### Task requirements
Copy out the entries below word for word, starting at the line containing "Locate an element on the screen. This" and ending at the line containing "Image resolution: width=1440", both lines included.

-- Task input follows --

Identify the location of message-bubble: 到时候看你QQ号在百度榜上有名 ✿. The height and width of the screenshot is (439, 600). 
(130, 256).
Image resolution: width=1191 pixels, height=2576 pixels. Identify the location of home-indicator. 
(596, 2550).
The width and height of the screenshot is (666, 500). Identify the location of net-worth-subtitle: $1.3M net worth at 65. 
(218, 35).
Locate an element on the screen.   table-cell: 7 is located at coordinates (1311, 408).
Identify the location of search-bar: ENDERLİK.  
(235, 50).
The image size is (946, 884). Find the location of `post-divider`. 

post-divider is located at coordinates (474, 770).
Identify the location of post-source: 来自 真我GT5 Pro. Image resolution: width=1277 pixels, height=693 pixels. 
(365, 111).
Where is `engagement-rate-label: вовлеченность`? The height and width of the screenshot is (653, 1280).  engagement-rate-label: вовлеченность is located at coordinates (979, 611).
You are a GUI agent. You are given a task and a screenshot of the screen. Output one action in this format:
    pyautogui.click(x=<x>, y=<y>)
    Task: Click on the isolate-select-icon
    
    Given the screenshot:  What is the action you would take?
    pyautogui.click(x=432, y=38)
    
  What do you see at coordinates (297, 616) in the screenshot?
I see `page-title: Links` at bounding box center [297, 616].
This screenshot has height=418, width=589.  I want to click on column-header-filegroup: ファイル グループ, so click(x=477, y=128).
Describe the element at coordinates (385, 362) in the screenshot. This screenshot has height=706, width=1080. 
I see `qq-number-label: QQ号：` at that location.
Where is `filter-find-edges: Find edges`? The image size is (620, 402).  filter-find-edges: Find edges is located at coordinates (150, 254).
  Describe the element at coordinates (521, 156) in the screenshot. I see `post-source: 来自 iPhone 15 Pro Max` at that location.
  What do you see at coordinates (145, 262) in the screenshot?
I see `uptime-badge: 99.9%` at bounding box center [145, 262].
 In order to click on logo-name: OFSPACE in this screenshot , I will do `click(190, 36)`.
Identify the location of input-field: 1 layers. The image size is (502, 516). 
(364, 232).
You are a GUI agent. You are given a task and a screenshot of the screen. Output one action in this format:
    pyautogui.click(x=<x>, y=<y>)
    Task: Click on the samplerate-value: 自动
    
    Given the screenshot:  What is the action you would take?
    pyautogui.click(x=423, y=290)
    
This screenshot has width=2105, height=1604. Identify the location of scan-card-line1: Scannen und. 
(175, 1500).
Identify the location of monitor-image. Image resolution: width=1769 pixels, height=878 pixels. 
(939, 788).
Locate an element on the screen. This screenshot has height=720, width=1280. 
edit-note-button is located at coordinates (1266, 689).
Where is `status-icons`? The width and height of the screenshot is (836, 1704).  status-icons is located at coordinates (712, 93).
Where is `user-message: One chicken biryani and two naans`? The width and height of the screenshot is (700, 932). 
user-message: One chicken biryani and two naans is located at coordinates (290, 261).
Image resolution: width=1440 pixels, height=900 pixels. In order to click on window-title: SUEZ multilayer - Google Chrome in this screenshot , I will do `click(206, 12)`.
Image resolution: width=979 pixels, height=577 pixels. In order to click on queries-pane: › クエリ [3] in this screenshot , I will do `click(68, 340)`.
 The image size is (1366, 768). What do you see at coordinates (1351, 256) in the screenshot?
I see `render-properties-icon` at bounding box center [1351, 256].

-- Task input concluded --

### The answer
Locate an element on the screen. This screenshot has height=720, width=1280. 
edit-note-button is located at coordinates (1266, 689).
Where is `status-icons`? The width and height of the screenshot is (836, 1704).  status-icons is located at coordinates (712, 93).
Where is `user-message: One chicken biryani and two naans`? The width and height of the screenshot is (700, 932). 
user-message: One chicken biryani and two naans is located at coordinates (290, 261).
Image resolution: width=1440 pixels, height=900 pixels. In order to click on window-title: SUEZ multilayer - Google Chrome in this screenshot , I will do `click(206, 12)`.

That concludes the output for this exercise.